Shortly after the retreat at the Presidential Villa in the middle of this month, the Minister of Finance, Mrs Kemi Adeosun, made some startling announcements which pointed to a deepening recession contrary to the assurances that it will soon be over.

The Minister told reporters that government had just released additional N350 billion for capital expenditure – bringing the total to N700 billion this year. However, Mrs Adeosun failed to tell her listeners that the budget in 2016 for capital is N1.8 trillion and that N700 billion represents 43 per cent of the year’s total with only one quarter of the year to go.

Obviously, the year-end actual expenditure on capital projects will barely exceed 50 per cent. That is bad news for a country whose major impediment to rapid growth had been infrastructural deficit. That deficit will grow larger by the end of this year.

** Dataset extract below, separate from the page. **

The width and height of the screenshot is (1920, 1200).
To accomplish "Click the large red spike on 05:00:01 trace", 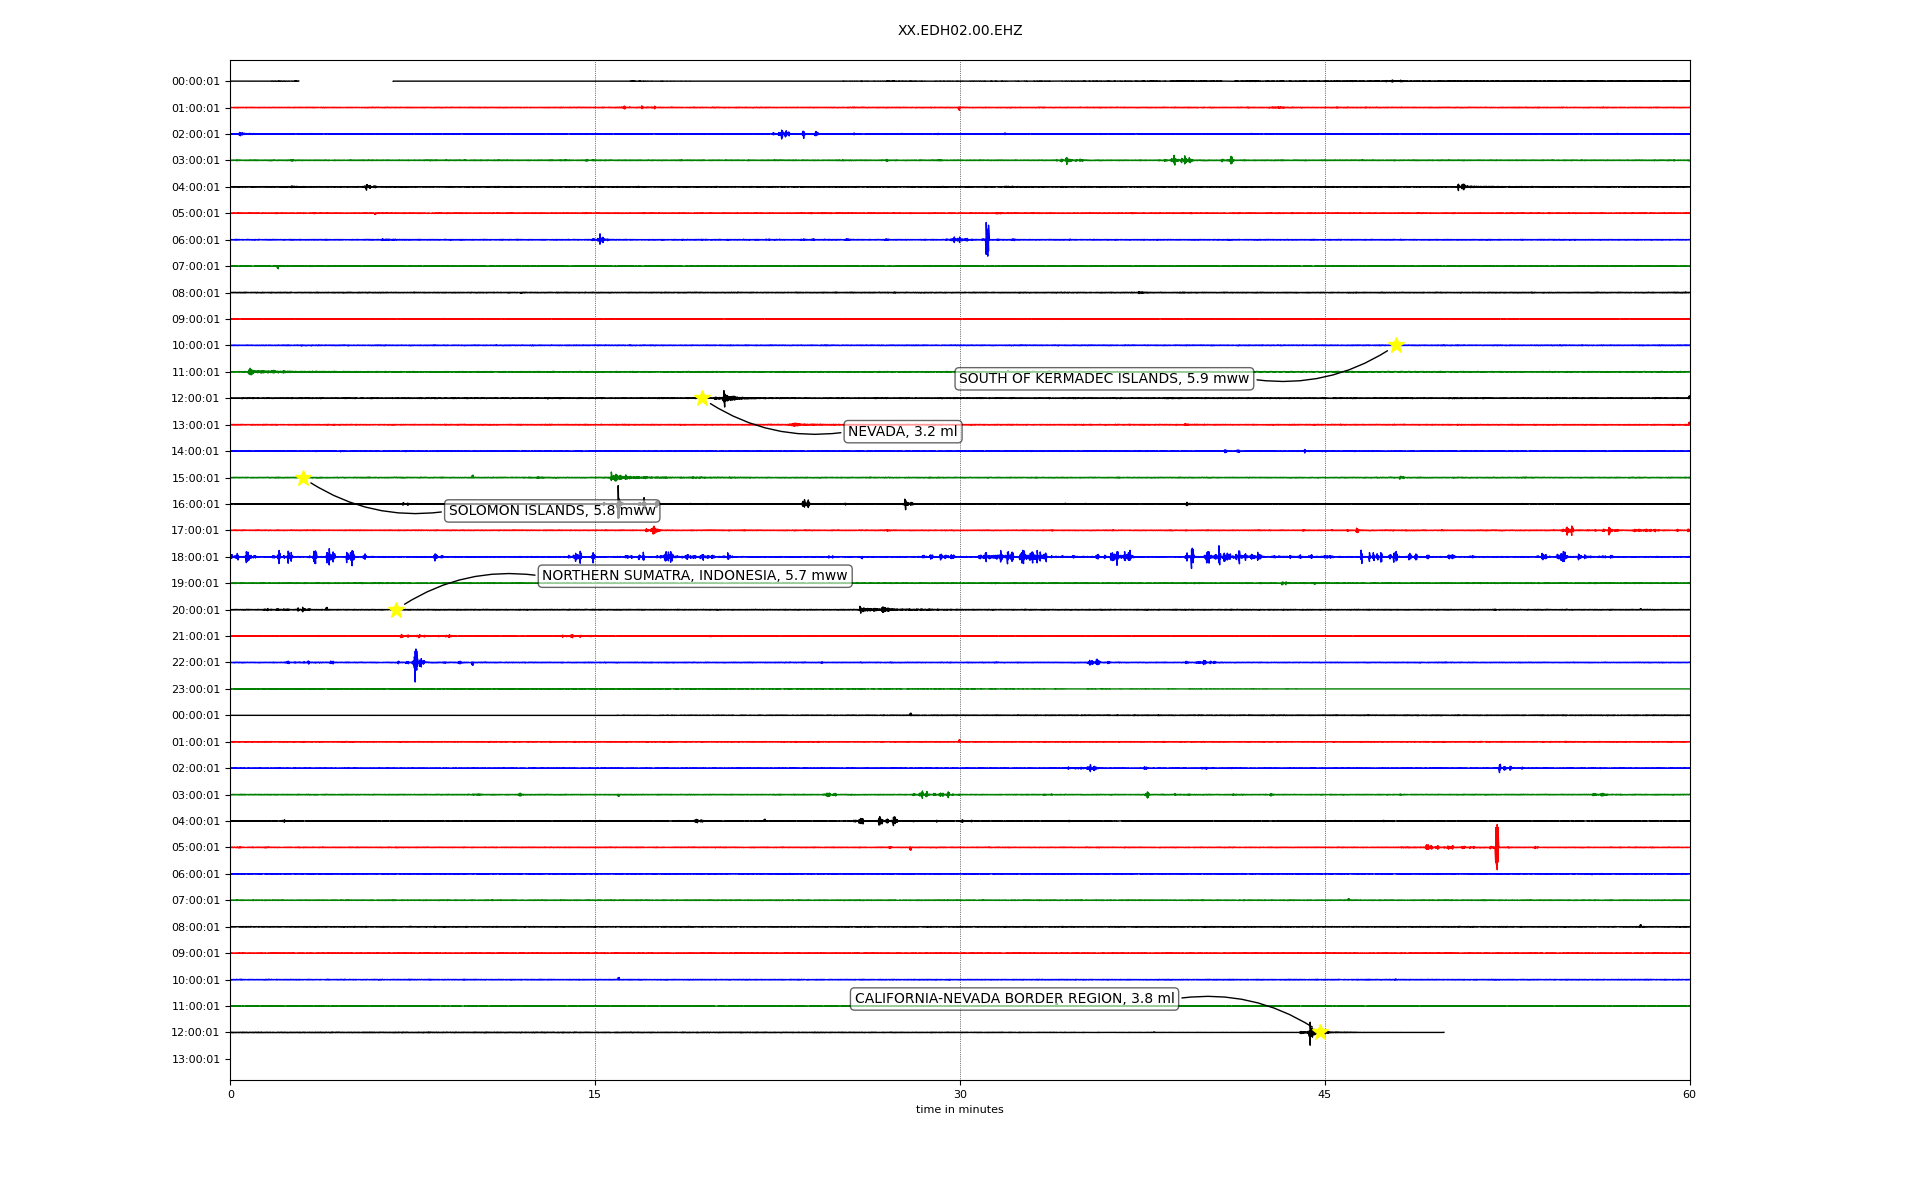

Not done, the Minister also disclosed that N60 billion had been released for the Social Welfare Programme (SWP) for which a provision of N500 billion was made in the budget. Economists and some members of the National Assembly had questioned the lack of details regarding the N500 billion give-away programme.

Perhaps, the SWP is better deferred to 2017, as the funds might not be available. Nine months into the year and only 12 per cent of the budget is now just being released. It does not require a great deal of imagination to predict that this campaign promise cannot be realistically fulfilled this year.

Together the budgets for capital and social intervention add up to N2.3 trillion or 38 per cent of this year’s budget; yet only 36 per cent of their allocations have been provided by the end of the third quarter.

There are several tragedies involved in this year’s failed promises. The leaders of the All Progressives Congress (APC) merely made blind promises during the campaigns to grab power. There was no planning or strategy for implementation, which is why these promises have become an albatross on this administration.

They should have accepted the escape route offered by the National Assembly’s Joint Committee on Appropriations, which had initially thrown out the request from the budget this year. That would have given them more time to give the programme a second look.

If this administration is unable to fulfil its own campaign promises or implement its own budget successfully, it will have only itself to blame, and the people to answer to.

It is not yet too late for President Buhari to sit with his appointees and party leaders and streamline the APC Federal Government’s charter with Nigerians.